O grande choque da primeira temporada vem no final, quando a verdade finalmente é revelada: Maddie não morreu. Seu corpo foi possuído por Janet, uma antiga estudante fantasma que encontrou uma forma de escapar do limbo espiritual usando o corpo de outra pessoa. A verdadeira Maddie ficou presa como espírito, enquanto Janet passou a viver no mundo real em seu lugar.
Essa revelação muda completamente o tom da série. O mistério deixa de ser “quem matou Maddie?” e passa a ser “como trazê-la de volta?”. Ao mesmo tempo, os espíritos descobrem que Janet não era apenas uma vítima do sistema, mas alguém que participou ativamente de manipulações dentro da escola espiritual.

As cicatrizes e o verdadeiro funcionamento do limbo
A segunda temporada de Espíritos na Escola aprofunda o universo sobrenatural da série ao introduzir o conceito das “cicatrizes”. Cada espírito está preso a um local específico da escola onde viveu seu maior trauma ou momento de dor. Esses espaços funcionam como feridas emocionais que impedem os fantasmas de seguir adiante.
É nesse ponto que a figura do Sr. Martin começa a ruir. Descobrimos que ele e Janet foram os primeiros a morrer na escola e que, desde então, conduzem experimentos com os outros espíritos, tentando entender como funciona a travessia para o além. Eles usaram os jovens mortos como cobaias, escondendo a verdade sob o discurso de orientação e ajuda.
Enquanto isso, no mundo dos vivos, Janet tenta reconstruir a própria vida no corpo de Maddie. A série faz questão de humanizar suas motivações: quando viva, Janet teve seus sonhos interrompidos por uma família rígida e por uma sociedade que não lhe deu escolhas. Agora, ela quer viver tudo o que lhe foi negado. Ainda assim, isso não apaga o fato de que ela roubou a vida de outra pessoa.
Claire, Nicole, Xavier e Simon acabam se unindo para desmascarar Janet e levá-la de volta à escola, criando um plano arriscado que culmina em um confronto direto entre vivos e mortos.
Revelações, confrontos e escolhas impossíveis
O passado de Janet e do Sr. Martin vem à tona de forma definitiva em Espíritos na Escola. Descobrimos que Janet iniciou experimentos perigosos com fogo dentro da escola e que Martin, desesperado após ter sua vida destruída, agravou a situação ao liberar gás, causando a explosão que matou os dois. A culpa compartilhada os manteve presos naquele limbo por décadas.
Ao serem confrontados pelos outros espíritos, Janet finalmente admite que nunca os viu como iguais, mas como meios para um fim. Esse momento é crucial para a série, pois rompe a falsa ideia de que todos ali estavam unidos por solidariedade.
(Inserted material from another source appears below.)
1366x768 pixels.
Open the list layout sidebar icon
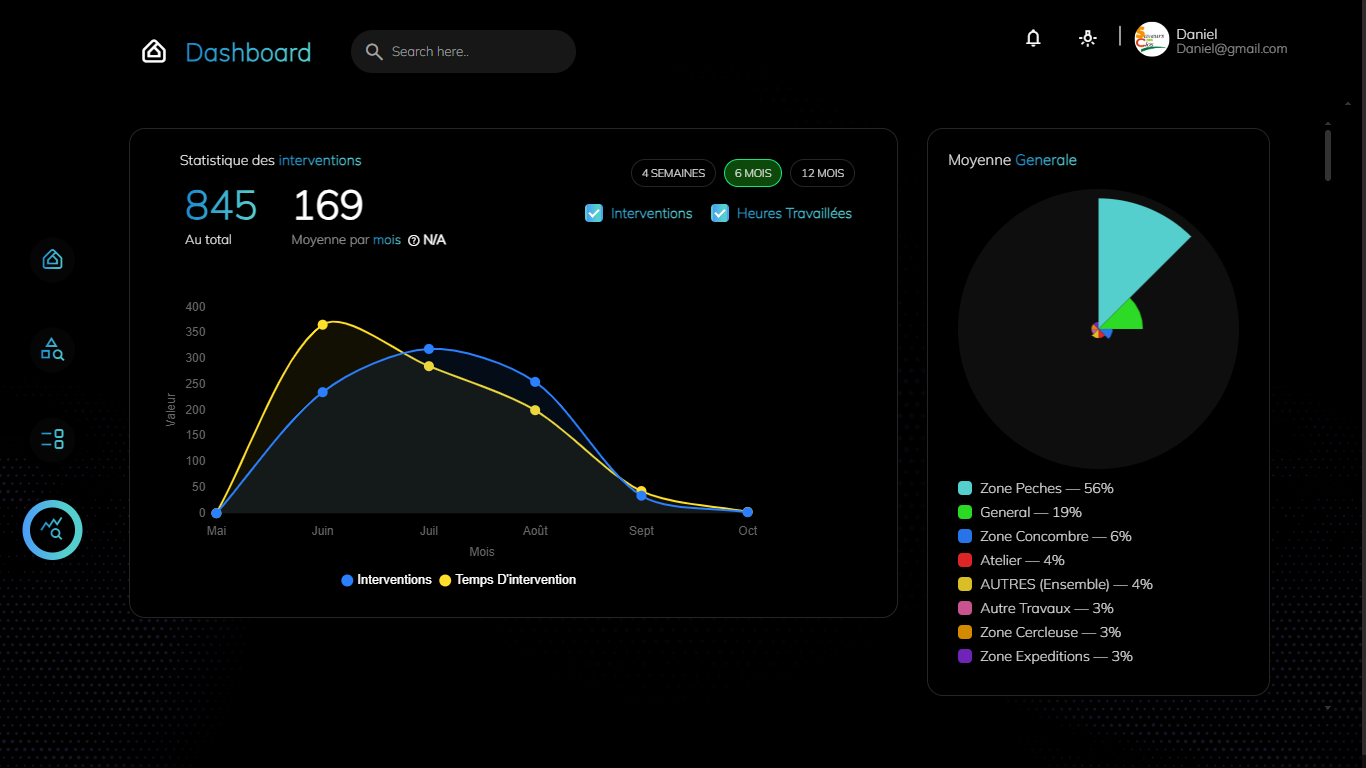[52, 438]
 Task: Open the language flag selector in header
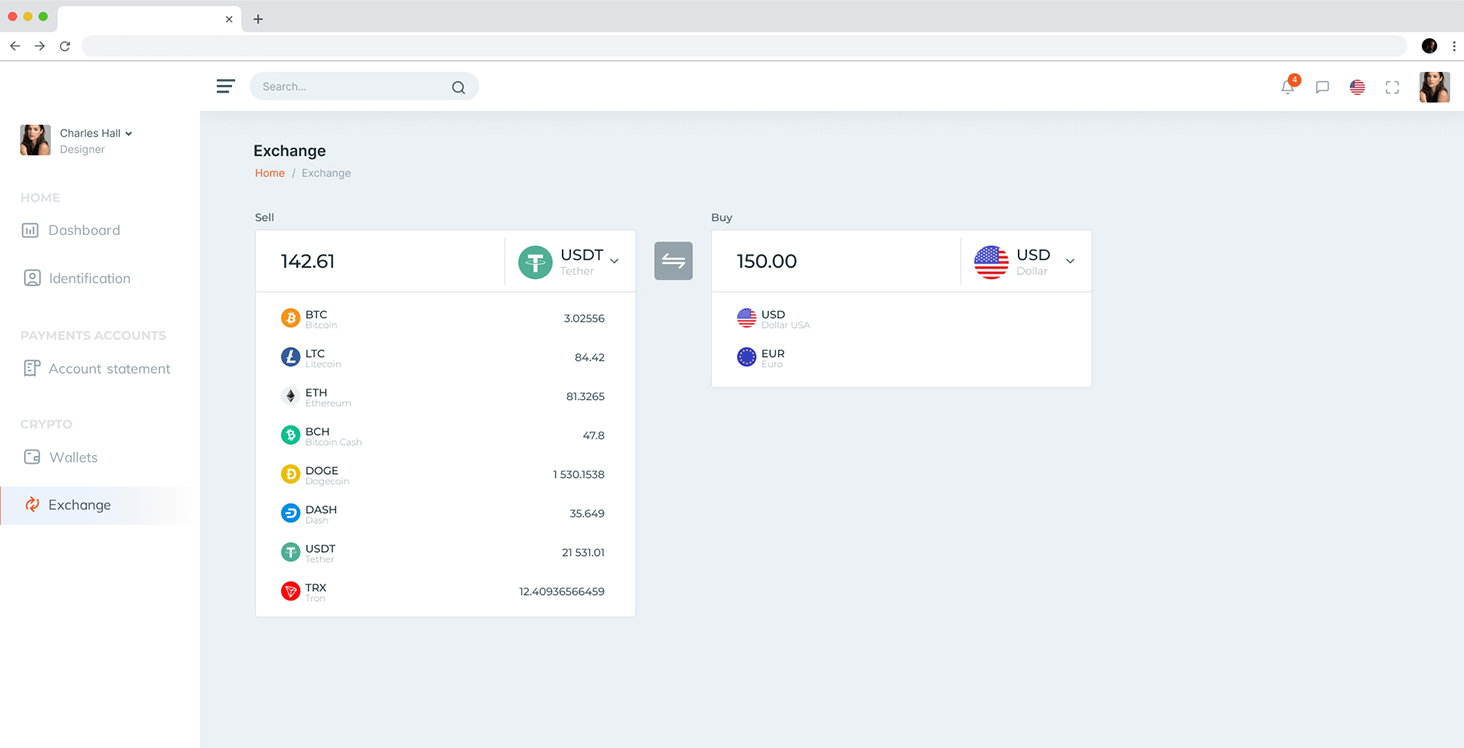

Com a ajuda de Simon, Maddie finalmente consegue retornar ao próprio corpo. Ela acorda no hospital, agora livre da possessão, e tem um reencontro doloroso, porém necessário, com a mãe. É um momento de catarse que fecha o arco principal da protagonista.
O gancho chocante para a 3ª temporada de Espíritos na Escola
Quando parece que tudo está resolvido, Espíritos na Escola entrega sua maior reviravolta. Xavier, após quase morrer atropelado, passa a enxergar espíritos, inclusive o pai falecido de Maddie, abrindo novas possibilidades narrativas para o futuro da trama.
Mas o choque maior envolve Simon. Ao voltar para a escola em busca de Maddie, ele fica preso em um estado intermediário entre a vida e a morte. Simon não morre, mas também não pertence mais ao mundo dos vivos. De certa forma, ele assume o papel que antes era de Maddie, invertendo completamente a dinâmica da série.
A temporada 2 de Espíritos na Escola termina com perguntas inquietantes: por que aquela escola concentra tantas mortes? O que realmente mantém aquelas almas presas ali? Simon conseguirá voltar? E Maddie conseguirá seguir em frente sabendo que deixou alguém para trás?
Com duas temporadas bem amarradas, Espíritos na Escola provou que seu maior diferencial não está nos fantasmas, mas nos sentimentos humanos que continuam assombrando vivos e mortos. A 3ª temporada promete explorar essas feridas ainda mais fundo.